Ибо когда пробуждал он ум свой всевидяще острый,

Каждую вещь во вселенной мог он узреть без усилий,

Пусть хоть на десять, на двадцать она отстоит поколений.

(Porph. V. Pyth. 30)

Кроткими все были твари, благонастроены к людям,

Звери, а также и птицы; повсюду пылала взаимность.

(Schol. Nic. Ther. 452 p. 36, 22)

Если, бессмертная Муза, мне о вещах преходящих

Ты помогла рассказать, ум посетив благосклонно,

Теперь я прошу, Каллиопа, снова подвигни мой разум

Речь о блаженных богах благодостойную молвить.

(Hippol. Ref, VII 31 р. 254)

Блажен, кто надежно владеет кладом божественных знаний,

Жалок, кто смутное мненье в душе о бессмертных имеет.
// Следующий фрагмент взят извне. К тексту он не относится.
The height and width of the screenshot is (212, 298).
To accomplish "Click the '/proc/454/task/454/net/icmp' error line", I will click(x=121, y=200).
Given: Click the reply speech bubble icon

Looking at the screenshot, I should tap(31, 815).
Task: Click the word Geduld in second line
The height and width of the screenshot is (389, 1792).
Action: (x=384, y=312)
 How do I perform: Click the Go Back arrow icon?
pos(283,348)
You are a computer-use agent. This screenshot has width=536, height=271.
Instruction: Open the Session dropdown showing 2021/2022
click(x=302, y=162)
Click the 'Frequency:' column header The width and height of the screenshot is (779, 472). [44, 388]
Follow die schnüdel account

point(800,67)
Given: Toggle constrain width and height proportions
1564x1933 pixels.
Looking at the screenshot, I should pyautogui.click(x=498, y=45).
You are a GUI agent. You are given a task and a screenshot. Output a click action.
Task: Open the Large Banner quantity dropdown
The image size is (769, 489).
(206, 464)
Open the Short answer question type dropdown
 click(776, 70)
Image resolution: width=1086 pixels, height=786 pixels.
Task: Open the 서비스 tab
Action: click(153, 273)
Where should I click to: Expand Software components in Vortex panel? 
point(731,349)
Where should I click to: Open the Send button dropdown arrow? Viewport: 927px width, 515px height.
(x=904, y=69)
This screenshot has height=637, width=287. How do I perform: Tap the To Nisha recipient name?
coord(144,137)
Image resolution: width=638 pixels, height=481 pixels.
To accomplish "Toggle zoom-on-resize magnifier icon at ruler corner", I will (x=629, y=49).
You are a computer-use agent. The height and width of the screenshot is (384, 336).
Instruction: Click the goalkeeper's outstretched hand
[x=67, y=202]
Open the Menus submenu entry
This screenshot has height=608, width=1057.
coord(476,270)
(Clem. Strom. V 140 р. 733 P)

Нельзя к божеству подойти и грубо глазами измерить,

Нельзя и руками потрогать; хотя и в обычае многих

Именно этим путем в вере душой обретаться.

(Clem. Strom. V. 82 р. 694 Р)

Бог не имеет над телом ни головы человечьей,

Ни двух ветвящихся рук, вверх со спины устремленных,

Ни скорых колен, ни ступней, ни органов, шерстью покрытых,

Дух он священный и только, скрытый от нашего слова,

Пронзающий разумом быстрым космос от края до края.

(Amman, de inferpr. 249, 1 Busse)

Этот вселенский закон равно для всех установлен

В царственных высях эфира и свете безмерного неба.

(Arist. rhet. A 13. 1373 b 6)

Почему вы не кончите мерзких убийств? Не видите разве:

Друг друга, умом повредившись, рвете вы хищно на части!